More analysis here from usual suspect Violet Blue, sex-poz blog Gloria's Oversexed Mind (this blog is new to me, but looks quite good), and from Indiana liberal political blogger Michael Wallack.

Wednesday, April 9, 2008

BREAKING: The Federal Sex Nazis Strike Again!!! Stagliano, Evil Angel Indicted on Obscenity Charges

John Stagliano, Evil Angel Indicted on Federal Obscenity Charges
(PDF file from Department of Justice website)


(h/t as well to Violet Blue and Fleshbot)

I figured that since they couldn't get Rob Black, the Erotic Star Chamber over at the US Department of Justice would attempt one last fling at sex fascism before the gravy train of the Bush Administration closes down on them for good next year.

But....WTF??? John Stagliano??? Isn't he, like, in all other aspects a political conservative??? A contributor to the Reason Foundation?? In short, one of those very conservatives Grover Norquist would otherwise support and fund???

And please....most people might not do anal fisting or female ejaculation or enemas, but to call them "obscene" and send producers of such material to JAIL???

But that's not the really scary part about this indictment, either....as Violet posted as a comment to her blog piece:

it’s this part everyone with a website (and every porn-loving adult, and those who want their teens to evolve healthy attitudes about sex on the web) should be worried about:

“(…) one count of using an interactive computer service to display an obscene movie trailer in a manner available to a person under 18 years of age (…)”

IMHO, that’s unenforcable. *but* it will work as a vague, undefined, Mafia-style scare tactic to scare webmasters from Flickr to YouPorn into removing their perfectly legal, consensual adult porn — or heavily censoring their users to the point of making us all feel like the Internet is only for 10-year-olds. it’s the suggestion of *not* knowing whether what we do in regard to adult content is legal or not that makes us scared — and that’s exactly how the Feds like to play it.

And that is the real goal of the sex censors, indeed...whether or not Stagliano beats the rap.

But...I'm sure that somewhere in the wilderness, Maggie Hays and Nikki Craft are applauding this.

It's the rest of us who should be concerned....and pissed off enough to do something about it.

Tuesday, October 23, 2007

BREAKING NEWS: 2257 Regulations Delared Unconstitutional by Sixth US Appealate Court

The story from XBiz.com, with a special bow down to Violet Blue via Tiny Nibbles and Fleshbot:

http://xbiz.com/news/85586

CINCINATTI — The 6th Circuit U.S. Court of Appeals ruled today that the federal record-keeping statute 18 U.S.C. 2257 is unconstitutional, holding that the law is overbroad and facially invalid.

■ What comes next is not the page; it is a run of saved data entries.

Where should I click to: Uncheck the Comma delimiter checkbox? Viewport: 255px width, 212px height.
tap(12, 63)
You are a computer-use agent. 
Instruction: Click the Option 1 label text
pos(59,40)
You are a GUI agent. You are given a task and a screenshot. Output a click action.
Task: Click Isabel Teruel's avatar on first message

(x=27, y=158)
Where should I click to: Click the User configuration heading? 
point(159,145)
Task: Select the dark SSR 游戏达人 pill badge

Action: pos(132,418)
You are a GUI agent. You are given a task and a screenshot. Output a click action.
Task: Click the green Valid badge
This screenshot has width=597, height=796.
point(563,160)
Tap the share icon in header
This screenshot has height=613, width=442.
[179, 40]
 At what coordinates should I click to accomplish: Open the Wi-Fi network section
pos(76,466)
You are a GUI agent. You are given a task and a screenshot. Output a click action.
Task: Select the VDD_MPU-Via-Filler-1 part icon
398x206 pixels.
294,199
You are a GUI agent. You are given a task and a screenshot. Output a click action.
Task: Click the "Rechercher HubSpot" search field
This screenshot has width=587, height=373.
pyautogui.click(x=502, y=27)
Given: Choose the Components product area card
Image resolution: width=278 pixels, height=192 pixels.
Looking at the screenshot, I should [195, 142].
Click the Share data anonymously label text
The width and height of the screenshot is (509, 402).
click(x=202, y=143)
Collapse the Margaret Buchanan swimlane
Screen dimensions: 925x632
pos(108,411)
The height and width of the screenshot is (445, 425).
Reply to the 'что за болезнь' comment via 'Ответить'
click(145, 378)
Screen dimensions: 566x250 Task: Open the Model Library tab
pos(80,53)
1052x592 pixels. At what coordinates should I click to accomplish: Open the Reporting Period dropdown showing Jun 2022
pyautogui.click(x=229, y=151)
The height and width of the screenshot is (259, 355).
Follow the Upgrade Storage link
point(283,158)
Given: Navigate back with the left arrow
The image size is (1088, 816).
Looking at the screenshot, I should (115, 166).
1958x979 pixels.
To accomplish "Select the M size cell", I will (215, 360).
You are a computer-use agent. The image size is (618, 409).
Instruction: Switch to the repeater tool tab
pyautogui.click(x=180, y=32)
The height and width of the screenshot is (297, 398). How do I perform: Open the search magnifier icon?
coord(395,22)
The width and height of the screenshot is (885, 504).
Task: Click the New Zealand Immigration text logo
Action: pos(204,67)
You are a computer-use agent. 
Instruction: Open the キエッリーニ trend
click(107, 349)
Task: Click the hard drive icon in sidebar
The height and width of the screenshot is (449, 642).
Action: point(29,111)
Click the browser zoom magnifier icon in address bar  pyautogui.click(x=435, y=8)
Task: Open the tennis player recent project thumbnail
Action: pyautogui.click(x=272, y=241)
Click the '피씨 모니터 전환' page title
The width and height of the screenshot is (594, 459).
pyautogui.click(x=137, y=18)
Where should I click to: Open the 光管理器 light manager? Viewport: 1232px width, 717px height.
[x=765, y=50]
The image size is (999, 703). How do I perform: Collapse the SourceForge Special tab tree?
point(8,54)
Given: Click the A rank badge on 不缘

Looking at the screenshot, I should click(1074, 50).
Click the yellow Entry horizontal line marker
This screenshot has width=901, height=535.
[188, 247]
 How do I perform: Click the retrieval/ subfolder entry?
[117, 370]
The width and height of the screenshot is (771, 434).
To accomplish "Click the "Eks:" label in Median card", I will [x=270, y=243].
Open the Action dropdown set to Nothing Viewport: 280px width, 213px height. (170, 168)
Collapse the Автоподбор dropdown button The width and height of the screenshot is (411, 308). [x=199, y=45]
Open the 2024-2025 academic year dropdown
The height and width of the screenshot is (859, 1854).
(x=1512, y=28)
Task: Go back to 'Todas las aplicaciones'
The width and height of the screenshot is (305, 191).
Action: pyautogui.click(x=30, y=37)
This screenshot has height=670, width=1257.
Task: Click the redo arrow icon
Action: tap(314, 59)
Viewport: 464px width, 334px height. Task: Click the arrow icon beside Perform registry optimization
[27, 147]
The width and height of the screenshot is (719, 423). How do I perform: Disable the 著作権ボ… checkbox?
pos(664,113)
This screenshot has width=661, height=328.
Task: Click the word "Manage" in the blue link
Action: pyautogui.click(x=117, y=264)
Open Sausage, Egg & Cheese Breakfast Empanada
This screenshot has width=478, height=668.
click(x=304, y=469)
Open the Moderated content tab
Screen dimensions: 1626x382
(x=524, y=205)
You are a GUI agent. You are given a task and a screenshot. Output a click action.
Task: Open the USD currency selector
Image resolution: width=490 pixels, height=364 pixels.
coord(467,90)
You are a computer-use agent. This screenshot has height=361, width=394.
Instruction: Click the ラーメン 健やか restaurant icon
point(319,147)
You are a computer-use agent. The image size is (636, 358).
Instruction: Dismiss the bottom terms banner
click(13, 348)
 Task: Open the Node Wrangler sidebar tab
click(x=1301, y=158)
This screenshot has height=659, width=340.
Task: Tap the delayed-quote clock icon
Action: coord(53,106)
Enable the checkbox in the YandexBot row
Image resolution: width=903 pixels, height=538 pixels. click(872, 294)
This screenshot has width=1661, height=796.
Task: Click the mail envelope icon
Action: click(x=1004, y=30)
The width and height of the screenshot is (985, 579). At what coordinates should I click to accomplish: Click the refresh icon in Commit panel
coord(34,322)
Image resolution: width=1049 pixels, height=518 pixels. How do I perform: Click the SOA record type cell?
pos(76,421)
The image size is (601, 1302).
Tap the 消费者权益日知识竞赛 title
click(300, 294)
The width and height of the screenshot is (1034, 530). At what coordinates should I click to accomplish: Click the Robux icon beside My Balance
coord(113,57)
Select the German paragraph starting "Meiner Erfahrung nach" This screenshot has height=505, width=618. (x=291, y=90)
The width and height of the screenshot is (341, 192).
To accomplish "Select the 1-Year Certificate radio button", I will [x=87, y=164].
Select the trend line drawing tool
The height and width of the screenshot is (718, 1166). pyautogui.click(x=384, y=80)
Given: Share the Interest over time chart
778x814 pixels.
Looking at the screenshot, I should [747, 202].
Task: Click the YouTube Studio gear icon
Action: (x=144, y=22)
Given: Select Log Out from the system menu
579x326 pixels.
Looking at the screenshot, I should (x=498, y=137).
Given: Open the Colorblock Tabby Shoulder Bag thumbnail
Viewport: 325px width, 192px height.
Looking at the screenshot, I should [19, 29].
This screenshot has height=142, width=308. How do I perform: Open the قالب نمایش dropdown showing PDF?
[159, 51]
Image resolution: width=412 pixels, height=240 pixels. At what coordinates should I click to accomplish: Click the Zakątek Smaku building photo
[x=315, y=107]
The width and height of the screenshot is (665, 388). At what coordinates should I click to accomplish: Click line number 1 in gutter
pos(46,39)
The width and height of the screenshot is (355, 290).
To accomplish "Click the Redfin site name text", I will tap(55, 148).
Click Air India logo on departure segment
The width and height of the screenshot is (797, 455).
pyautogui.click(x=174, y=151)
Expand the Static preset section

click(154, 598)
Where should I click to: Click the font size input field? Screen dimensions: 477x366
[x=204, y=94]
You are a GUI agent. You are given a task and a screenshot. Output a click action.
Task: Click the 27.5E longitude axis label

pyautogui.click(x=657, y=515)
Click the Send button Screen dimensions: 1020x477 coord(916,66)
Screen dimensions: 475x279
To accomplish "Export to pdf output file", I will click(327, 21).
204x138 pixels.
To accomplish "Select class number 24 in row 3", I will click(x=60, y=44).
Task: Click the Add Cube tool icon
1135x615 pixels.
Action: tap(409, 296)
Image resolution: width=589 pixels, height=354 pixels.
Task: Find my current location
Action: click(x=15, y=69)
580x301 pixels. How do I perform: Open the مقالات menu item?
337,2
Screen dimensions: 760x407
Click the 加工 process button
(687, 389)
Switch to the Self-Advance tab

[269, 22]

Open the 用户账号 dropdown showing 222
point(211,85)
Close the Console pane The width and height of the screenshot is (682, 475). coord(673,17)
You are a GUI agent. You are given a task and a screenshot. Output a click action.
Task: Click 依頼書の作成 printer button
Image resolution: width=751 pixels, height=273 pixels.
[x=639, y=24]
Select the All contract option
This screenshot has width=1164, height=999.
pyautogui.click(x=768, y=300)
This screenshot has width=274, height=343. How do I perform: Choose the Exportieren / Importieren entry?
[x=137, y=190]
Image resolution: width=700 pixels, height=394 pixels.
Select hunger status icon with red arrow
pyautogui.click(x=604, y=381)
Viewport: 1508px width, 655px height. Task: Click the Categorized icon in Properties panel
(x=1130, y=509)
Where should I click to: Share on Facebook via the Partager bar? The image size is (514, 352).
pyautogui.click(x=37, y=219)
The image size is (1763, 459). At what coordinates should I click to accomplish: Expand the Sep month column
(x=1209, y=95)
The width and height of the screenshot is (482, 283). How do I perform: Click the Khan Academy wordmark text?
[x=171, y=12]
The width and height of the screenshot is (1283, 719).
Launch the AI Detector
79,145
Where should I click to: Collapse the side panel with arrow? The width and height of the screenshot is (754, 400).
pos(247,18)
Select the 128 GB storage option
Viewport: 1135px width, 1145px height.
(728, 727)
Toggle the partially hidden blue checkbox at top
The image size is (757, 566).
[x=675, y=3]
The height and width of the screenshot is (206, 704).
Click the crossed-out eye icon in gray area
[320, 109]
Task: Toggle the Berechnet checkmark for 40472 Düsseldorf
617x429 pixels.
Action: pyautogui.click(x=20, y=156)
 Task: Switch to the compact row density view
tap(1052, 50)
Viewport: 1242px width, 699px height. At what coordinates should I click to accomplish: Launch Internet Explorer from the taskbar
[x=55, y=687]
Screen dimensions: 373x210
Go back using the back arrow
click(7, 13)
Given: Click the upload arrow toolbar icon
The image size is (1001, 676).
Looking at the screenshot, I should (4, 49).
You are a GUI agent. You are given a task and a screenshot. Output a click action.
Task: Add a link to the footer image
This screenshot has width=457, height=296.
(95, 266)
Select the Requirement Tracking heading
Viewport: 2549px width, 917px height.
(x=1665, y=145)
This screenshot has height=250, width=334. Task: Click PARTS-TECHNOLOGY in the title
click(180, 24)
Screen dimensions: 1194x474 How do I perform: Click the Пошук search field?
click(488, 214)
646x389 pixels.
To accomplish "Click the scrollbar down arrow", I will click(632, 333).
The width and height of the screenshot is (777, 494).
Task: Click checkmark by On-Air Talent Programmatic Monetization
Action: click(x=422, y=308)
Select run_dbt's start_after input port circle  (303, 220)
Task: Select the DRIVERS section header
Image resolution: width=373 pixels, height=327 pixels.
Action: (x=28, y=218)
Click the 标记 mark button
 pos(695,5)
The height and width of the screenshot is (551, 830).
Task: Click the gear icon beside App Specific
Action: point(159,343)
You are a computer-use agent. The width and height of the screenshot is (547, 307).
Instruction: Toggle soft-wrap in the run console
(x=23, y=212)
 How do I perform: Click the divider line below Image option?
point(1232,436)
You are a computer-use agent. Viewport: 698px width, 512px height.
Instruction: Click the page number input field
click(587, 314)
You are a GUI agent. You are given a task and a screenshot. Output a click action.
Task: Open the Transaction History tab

Attorney Lawrence Walters told XBIZ that the court’s opinion, while a very significant victory, is not the final word on the question of 2257’s constitutionality and cautioned that adult webmasters should not view it as the end of their 2257 concerns.

“Generally, you have to be very careful with reacting too rashly to any opinion,” Walters said. “This is a panel ruling, and it is not final. The government could ask for an en banc rehearing by the full circuit, and they can appeal the decision.”

Walters also noted that the decision only applies to the portion of the U.S. that is covered by the 6th Circuit – namely, Kentucky, Michigan, Ohio and Tennessee.

The good news, Walters said, is that the government’s options in getting the opinion overturned are all “long shots,” and he said the court’s reasoning in the opinion was very sound.

“The judges on this panel are renowned for being tremendously bright and it shows through in this ruling,” Walters said. “There’s no doubt that the 1st Amendment arguments here were strong, and the court recognized that the law clearly sweeps in too much protected speech, and there are just too many problems with the law, generally.”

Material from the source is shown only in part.